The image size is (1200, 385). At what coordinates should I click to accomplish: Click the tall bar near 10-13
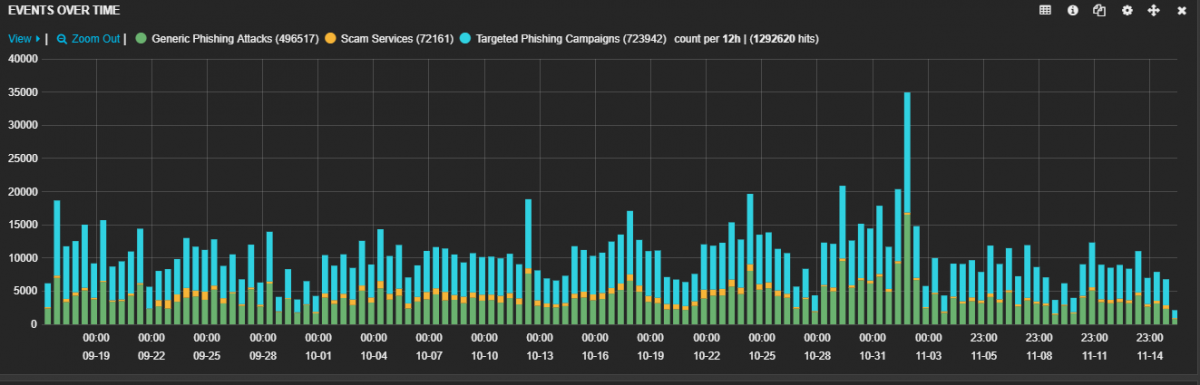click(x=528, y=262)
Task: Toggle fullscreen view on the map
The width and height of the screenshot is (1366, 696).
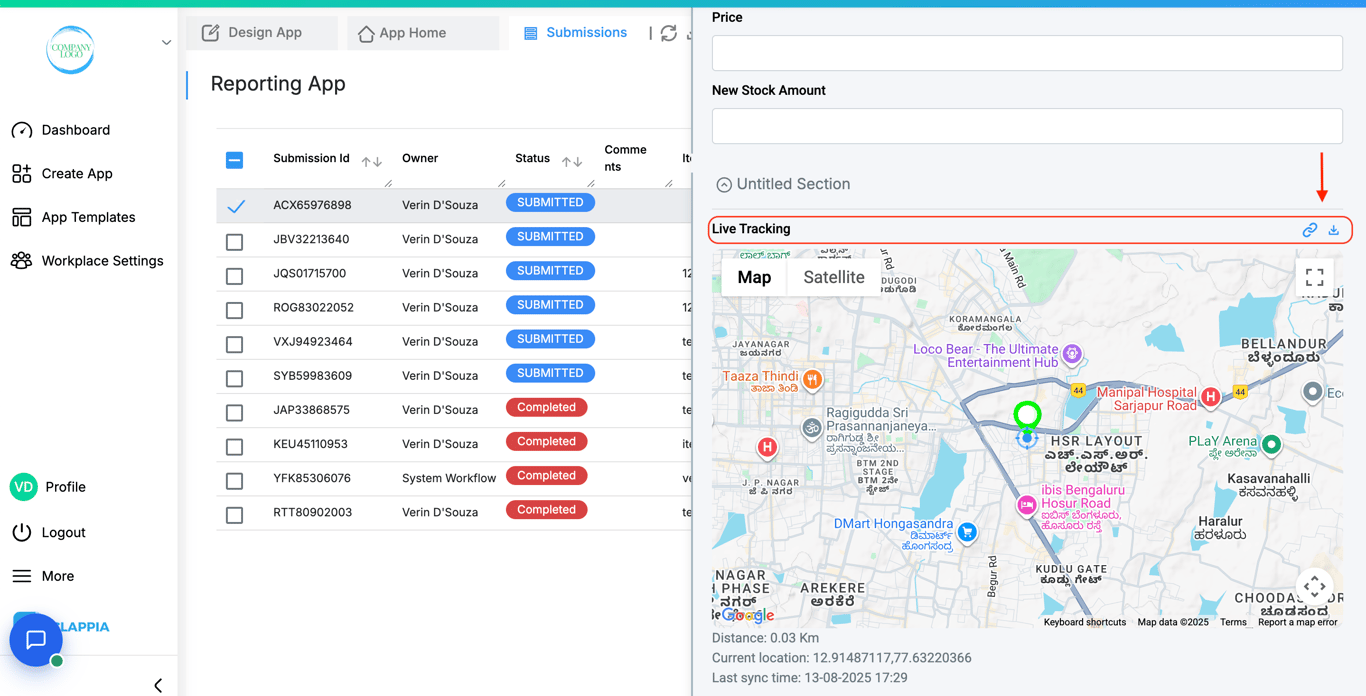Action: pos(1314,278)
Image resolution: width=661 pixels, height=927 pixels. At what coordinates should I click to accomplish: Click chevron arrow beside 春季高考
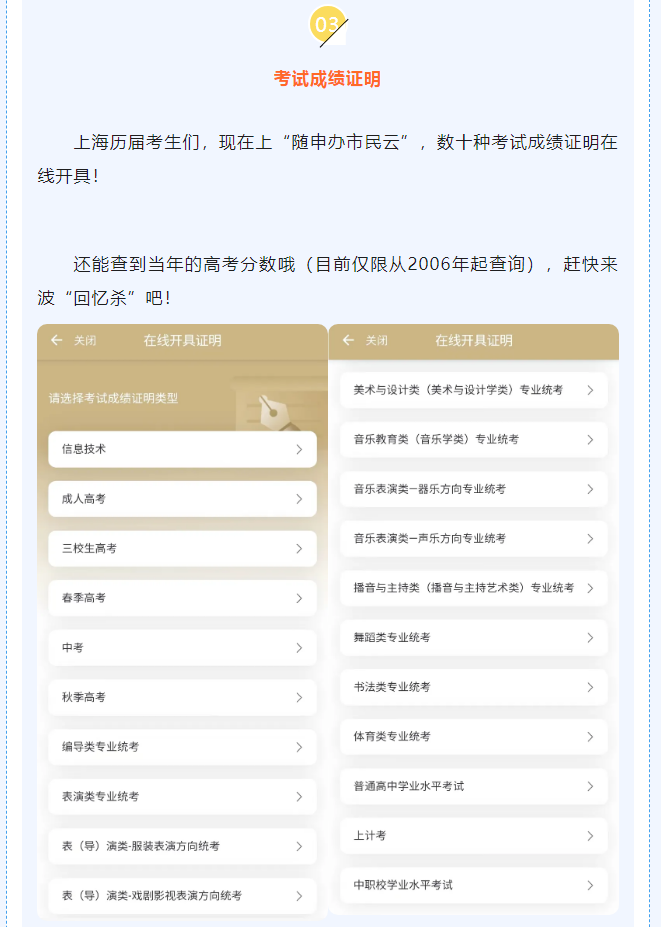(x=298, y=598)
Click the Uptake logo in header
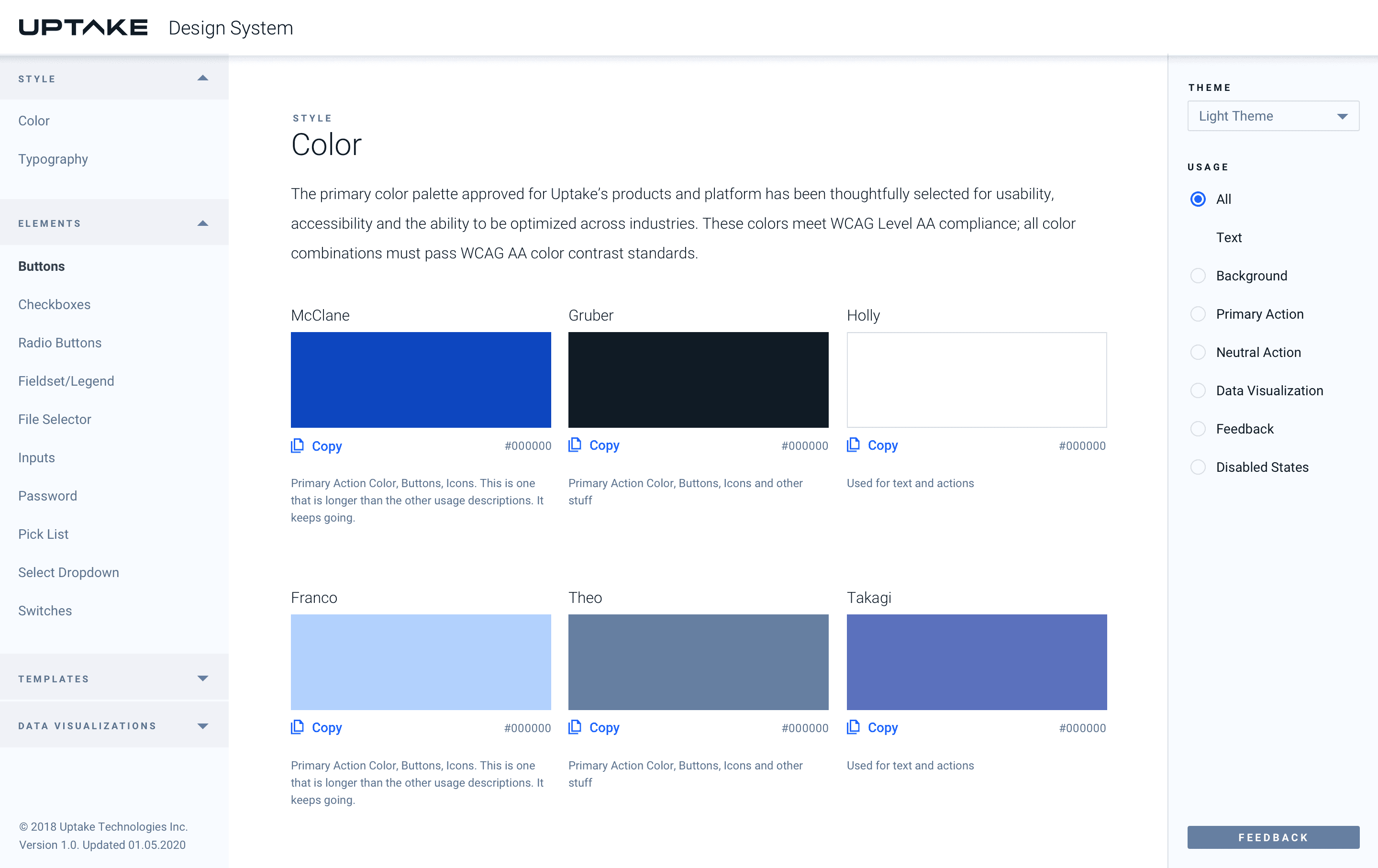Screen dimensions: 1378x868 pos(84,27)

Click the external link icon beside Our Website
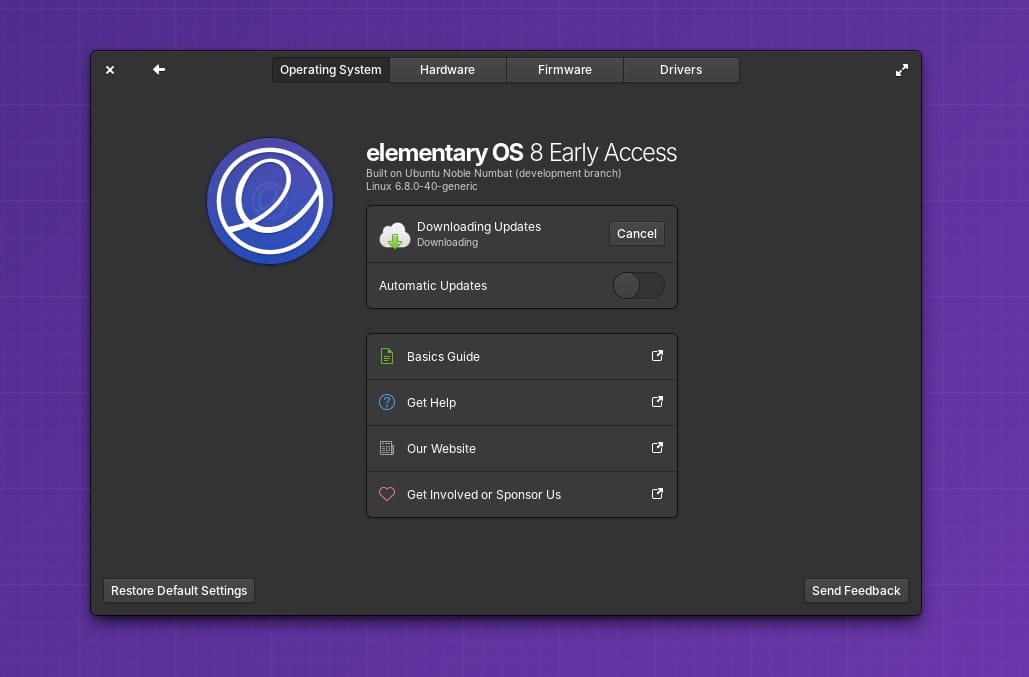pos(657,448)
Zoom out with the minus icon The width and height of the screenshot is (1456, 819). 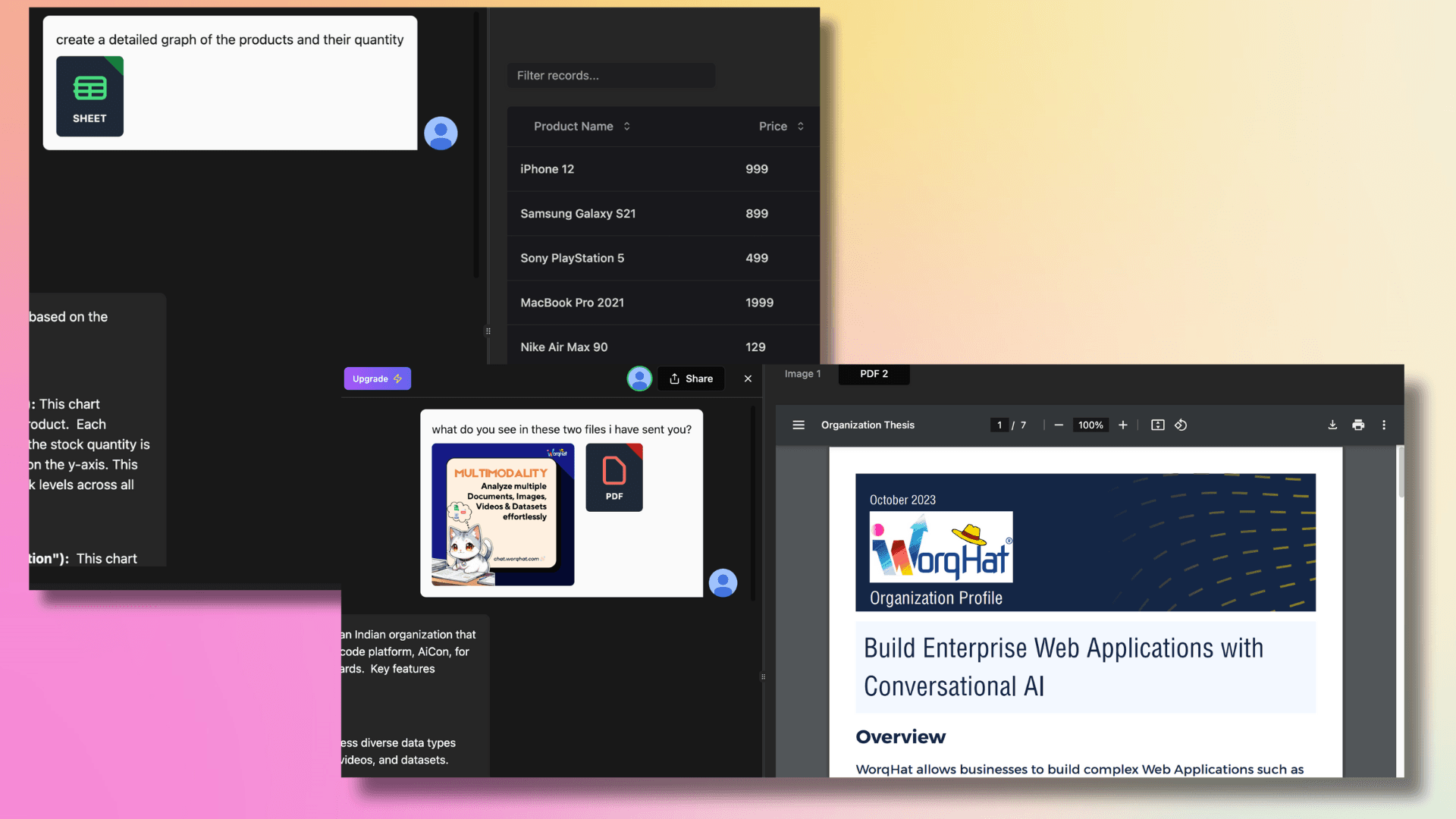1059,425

------------

> [BRIEF]: Reproduce the material from its first line through the line containing "Action: pos(1314,278)", substituting "page" for "map" and keeping everything else the same. Leave the pictures out.

> [RESULT FOR THIS EXERCISE]:
The image size is (1200, 385). At what coordinates should I click to accomplish: Click the tall bar near 10-13
click(x=528, y=262)
Task: Toggle fullscreen view on the page
The width and height of the screenshot is (1366, 696).
Action: pos(1314,278)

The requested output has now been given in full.